Budgeting, Building & Scaling Data Labeling Operations

Abstract: 

We make data for Machine Learning. Our clients are industry leaders in autonomous vehicles, geospatial analytics, robotics, and tracking technology. They have set their sights on providing driverless and contactless solutions, and evaluating what is happening on and to the world at global scale. Needless to say if you’re teaching an algorithm to drive on the road in different environments and situations, or you’re scanning the entire world for signs of development or deforestation, you need a lot of data. Therefore the dispute and struggle is rarely about needing a lot of data, but rather about how much data and how much will it cost?
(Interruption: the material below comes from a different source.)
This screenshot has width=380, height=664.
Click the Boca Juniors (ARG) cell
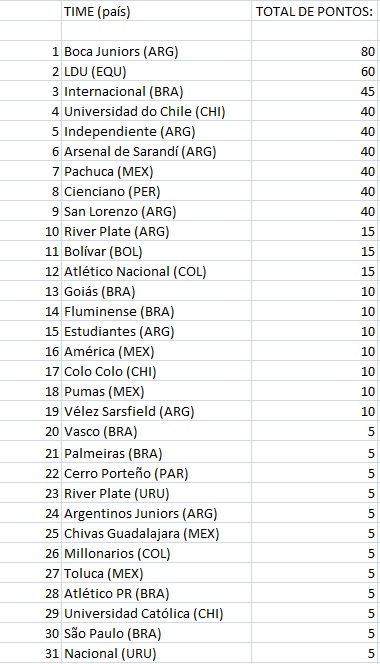156,51
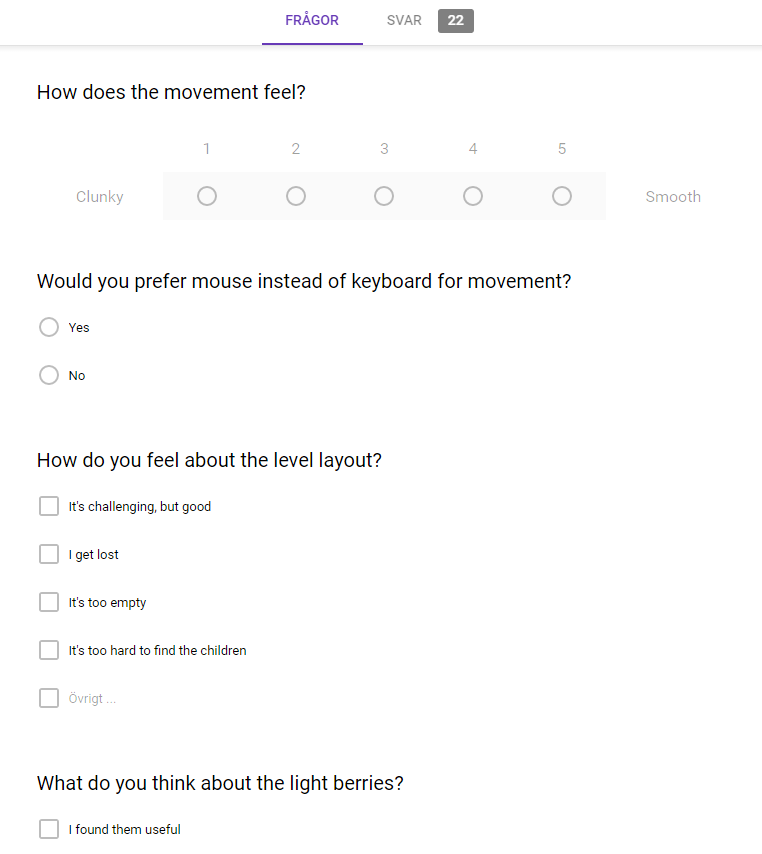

These are questions that ML/AI and data labeling companies alike have to answer. In my talk I will provide some perspective on how to answer the question about how much data you need. Furthermore, I want to share a blueprint of how to estimate the cost, and create a calculator, that will help you easily evaluate your costs and budget in a data-driven way.

Bio: 

Soo has been working with Computer Vision, Machine Learning Engineers, and Research Scientists, across industries to create training datasets for the last 4+ years. As a Solutions Architect at iMerit, she helps our clients by connecting the dots between the technical details of tooling, designing annotation workflows, and integrating a remote data labeling team for the execution. Previously, Soo served as the Data Operations Manager at a geospatial analytics startup where she built and scaled a Data Operations team from the ground up, leading a team 10 analysts.